Query on business takeover

This query is : Resolved 

09 June 2010 Dear Sir/ Mam


One of my client ( Pvt Limited Co) is going to acquire the runing business unit of a Pvt Ltd Co..

Let us assume the Target company have 2 units( A, B), my client is acquiring unit A, partly through own equity and partly through Bank Loan.

The price determination is basis the Depreciable fixed assets ( Land, Building, Machinery) plus goodwill.

The book value of the unit is 50 lakh and the price paid is Rs 60 lakh.

Whether the profit of Rs 10 lakh will be treated as the business income or STCG.

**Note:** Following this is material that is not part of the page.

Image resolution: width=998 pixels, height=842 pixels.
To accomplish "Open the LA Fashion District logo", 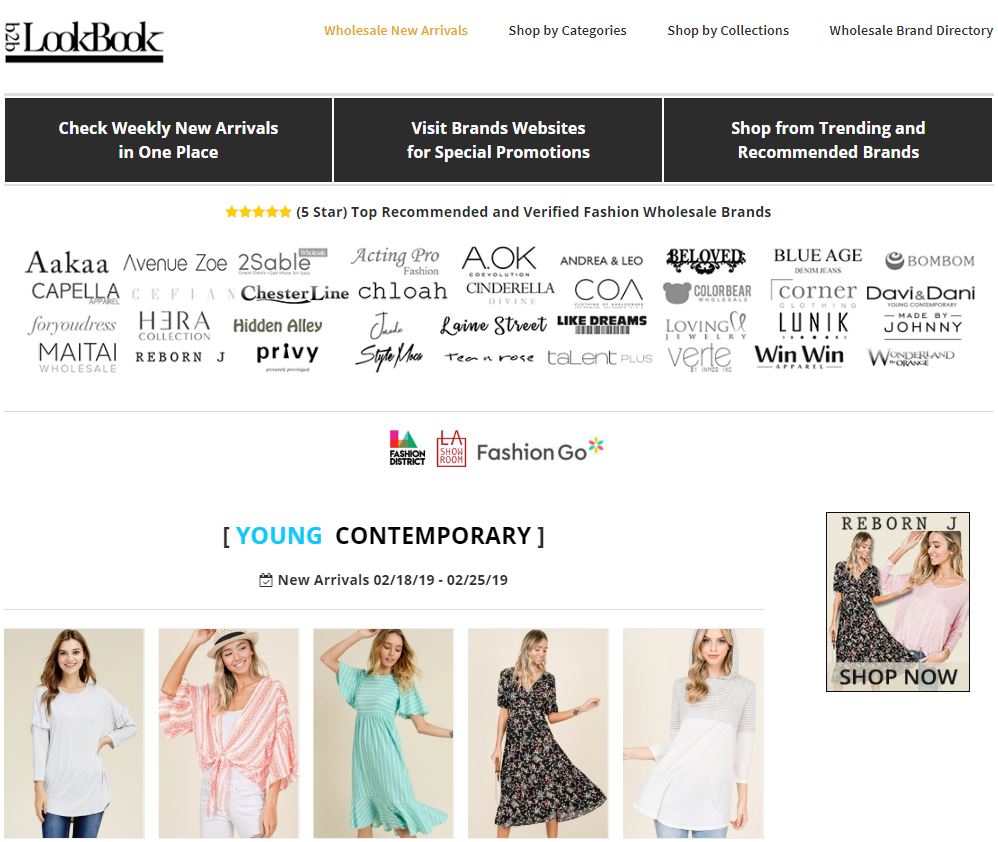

Also can my client can claim depreciation on the cost of 60 Lakhs (which he has actually paid)


Thanks & Regards
CA Pawan Periwal

09 June 2010 The depreciation can be claimed on the complete Rs.60 lakhs. The difference in the value recorded in the books of the acquirer and consideration paid to be treated as goodwill or capital reserve. Depreciation can be claimed only on the book value recorded as block of asset. for this purpose the transaction needs to be treated as slump sale, by which the the same would be treated as capital gains depending on the period for which the same was held by the selling unit

09 June 2010 Thanks a ton Sir...

Now the next query revolve around to save the tax of the target enterprise. Guess we can take the support of 54GA. ( LTCG to investment in SEZ). Is there any other way around to save the tax of the target entrepreneur.